Computer Research and Modeling, 2022 Volume 14, Issue 6, Pages 1239–1253 (Mi crm1030)

This article is cited in 1 paper

MODELS IN PHYSICS AND TECHNOLOGY

Lidar and camera data fusion in self-driving cars

M. Ahmeda, M. Hegazya, A. S. Klimchikb, R. Bobyc

a Institute of Robotics and Computer Vision, 420500 Innopolis, Russia
b School of Computer Science, University of Lincoln, United Kingdom
c Mechanical Engineering, Indian Institute of Technology Jodhpur, Karwar, Jodhpur, Rajasthan, India, 342037

Abstract: Sensor fusion is one of the important solutions for the perception problem in self-driving cars, where the main aim is to enhance the perception of the system without losing real-time performance. Therefore, it is a trade-off problem and its often observed that most models that have a high environment perception cannot perform in a real-time manner. Our article is concerned with camera and Lidar data fusion for better environment perception in self-driving cars, considering 3 main classes which are cars, cyclists and pedestrians.
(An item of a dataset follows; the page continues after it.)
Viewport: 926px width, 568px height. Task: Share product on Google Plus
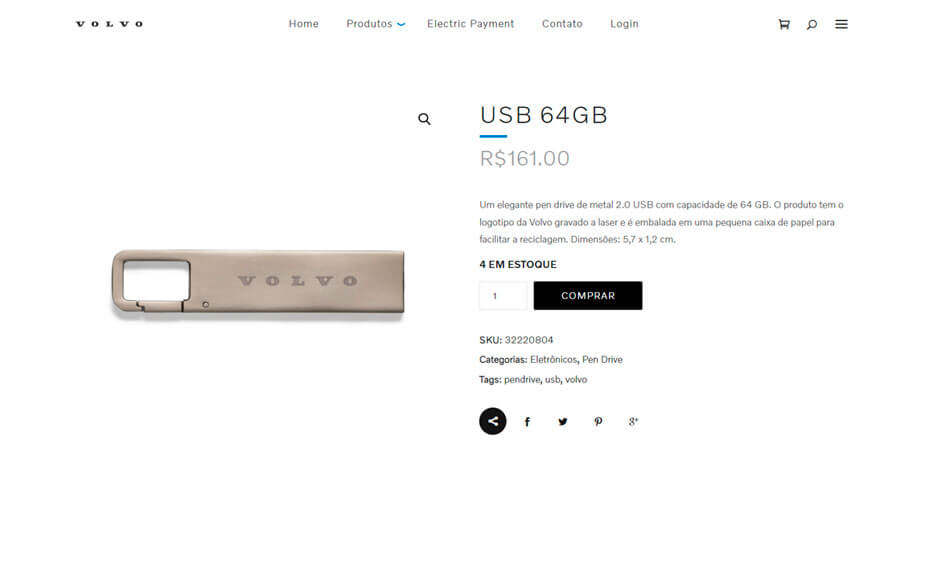634,422
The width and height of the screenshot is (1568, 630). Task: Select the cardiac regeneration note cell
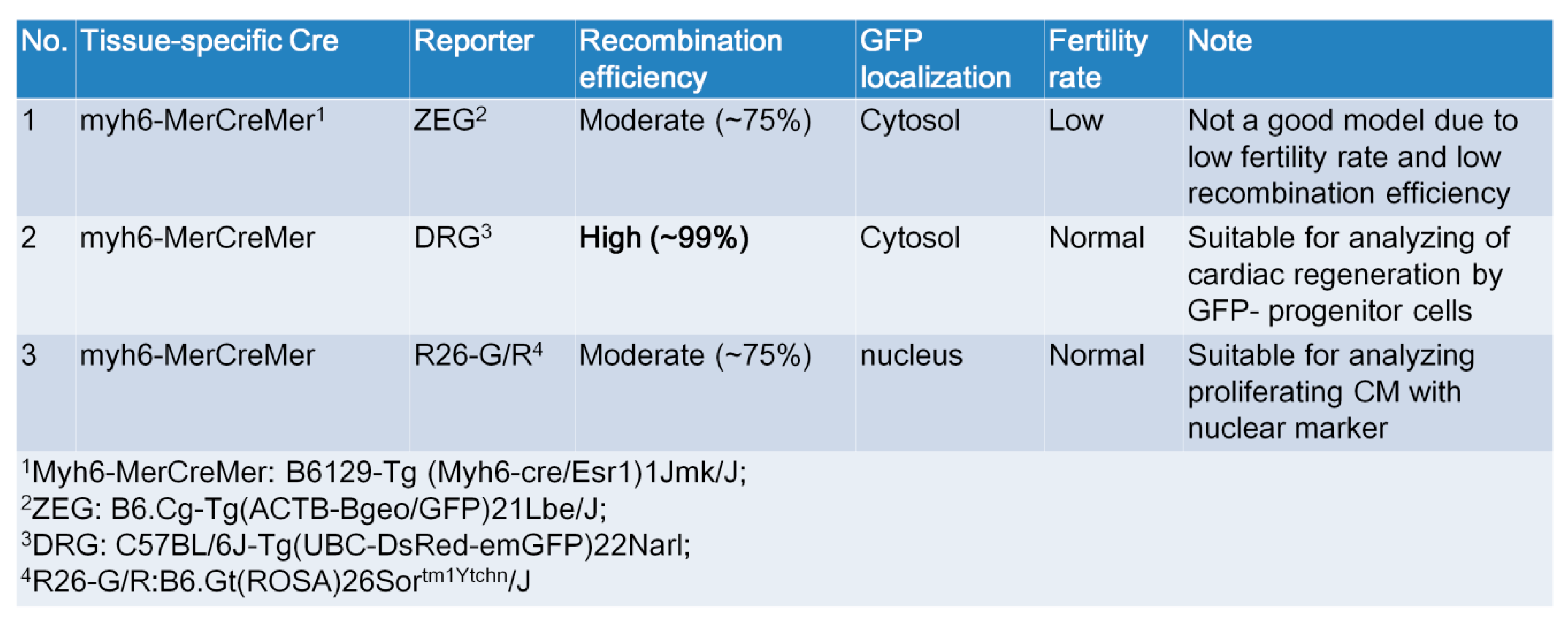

We fuse output from the 3D detector model that takes its input from Lidar as well as the output from the 2D detector that take its input from the camera, to give better perception output than any of them separately, ensuring that it is able to work in real-time. We addressed our problem using a 3D detector model (Complex-Yolov3) and a 2D detector model(Yolo-v3), where in we applied the image-based fusion method that could make a fusion between Lidar and camera information with a fast and efficient late fusion technique that is discussed in detail in this article. We used the mean average precision (mAP) metric in order to evaluate our object detection model and to compare the proposed approach with them as well. At the end, we showed the results on the KITTI dataset as well as our real hardware setup, which consists of Lidar velodyne 16 and Leopard USB cameras. We used Python to develop our algorithm and then validated it on the KITTI dataset. We used ros2 along with C++ to verify the algorithm on our dataset obtained from our hardware configurations which proved that our proposed approach could give good results and work efficiently in practical situations in a real-time manner.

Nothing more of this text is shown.